SandTalk really brought home to me why the mothers and grandmothers are so upset when their children are taken away and placed in white foster homes and educated only in whitefella schools. To date, there doesn’t seem to be any attempt in the curriculum to recognise that the black kids in the class have a different history to the white. We might think their need for a western education is supreme, but their resultant divorce from country and extended family is likely to severely mess with their heads. We all know how hard it is to learn a second language later in life. In removing these children (however well-intentioned), what is the untold damage? They will miss out on so much cultural lore that is far more difficult to learn later in life. You only need to watch the annual NAIDOC Awards on NITV to realise Australia’s blackfellas are well-able to live in two cultures at the same time. So why do whitefellas still find it necessary to strip kids of one culture while attempting to replace it with another?
Yunkaporta writes about what he calls “the lonely business of tipping the sacred cows of primitivism and progress”. He muses on the iconic prehistoric man as imagined by whitefella and blackfella alike as the ”broad-nosed, thick-browed hairy savage…” and then makes the point that given we now use only a quarter of what our brain is capable of, at what point in prehistory was our massive amount of grey matter developed and why? And how?
We are told that the ancestors survived on a very meagre diet. Yet, at some stage, Homo sapiens had an abundant, fatty diet, enough to promote the development of the large amount of grey matter we carry in our skulls to this day. In the theory of evolution, why – and how – was that large brain developed unless that they were eating a rich enough diet and the brain power was needed in a very sophisticated culture with a great need for memory?
For example: we are taught the punishment of spearing a culprit in the thigh was so primitive. Sure, in traditional Law, punishment was harsh and swift, but afterwards there was no criminal record, no grudge was held; the crime was never talked about again, the guilty party was brought back into the community. How practical! Imagine Australia, or even more, the USA, with no need for prisons! Imagine if all the millions now spent on locking citizens up was channelled into education or some other productive areas of society!
Between each section of the book, Yunkaporta goes off at a tangent on a story which at first appears well off the point.
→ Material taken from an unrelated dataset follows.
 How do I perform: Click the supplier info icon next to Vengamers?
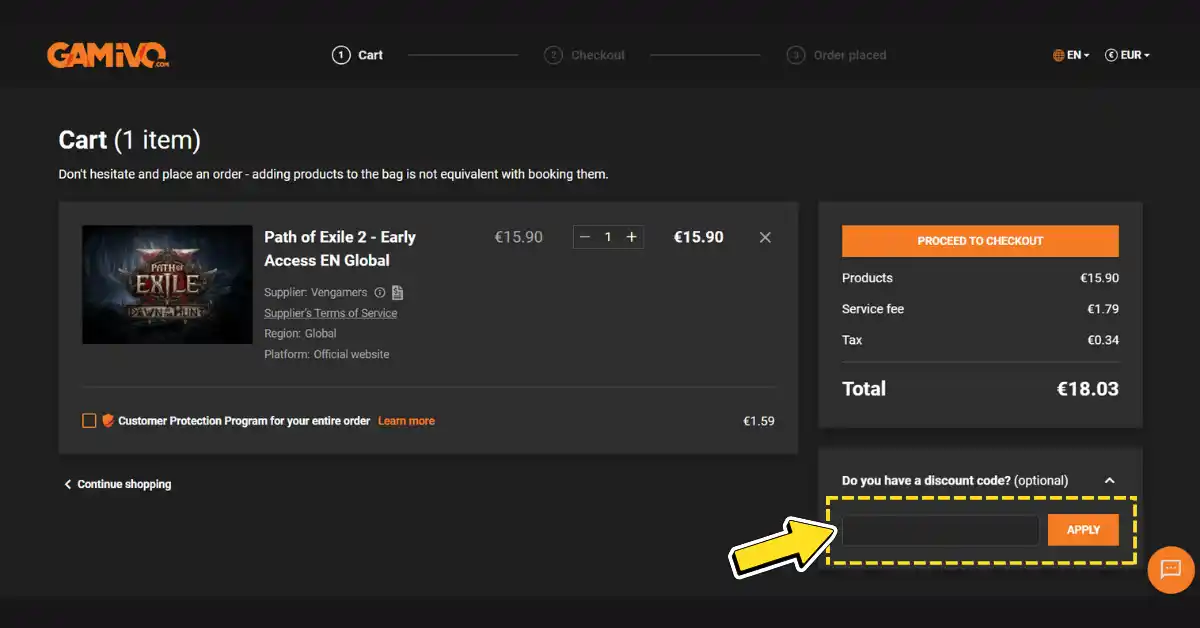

These include bits of whimsey such as the origins of Father Christmas, his elves and reindeer – too long to recount here. In another, he bemoans the passing of memory when he tells us of the tourists rapturously taking pictures of giant termite mounds in the Top End, when all Yunkaporta sees is that the place is sick and out of balance. He knows the parrots that used to lay their eggs in the termite mounds are gone now because the moths that used to lay their eggs in the same nest are gone as well. The parrots and the moth used to hatch at the same time and the moth larvae would eat the waste of the baby parrots. After the moths were wiped out by cane toads, all the newly-hatched parrots drowned in their own shit.
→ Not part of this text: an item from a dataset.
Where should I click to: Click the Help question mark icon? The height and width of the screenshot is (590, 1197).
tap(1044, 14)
This book feels like it is cobbled together from a number of Yunkaporta’s academic offerings, but it shines light on aspects of Aboriginality I have never come across before. With the perennial debate on recognition of Aboriginal people coming to something of a climax with the Uluru Statement, it seems imperative for us whitefellas to educate ourselves in Indigenous matters: we may be asked to vote on it one day. Reading SandTalk will take you one big step forward.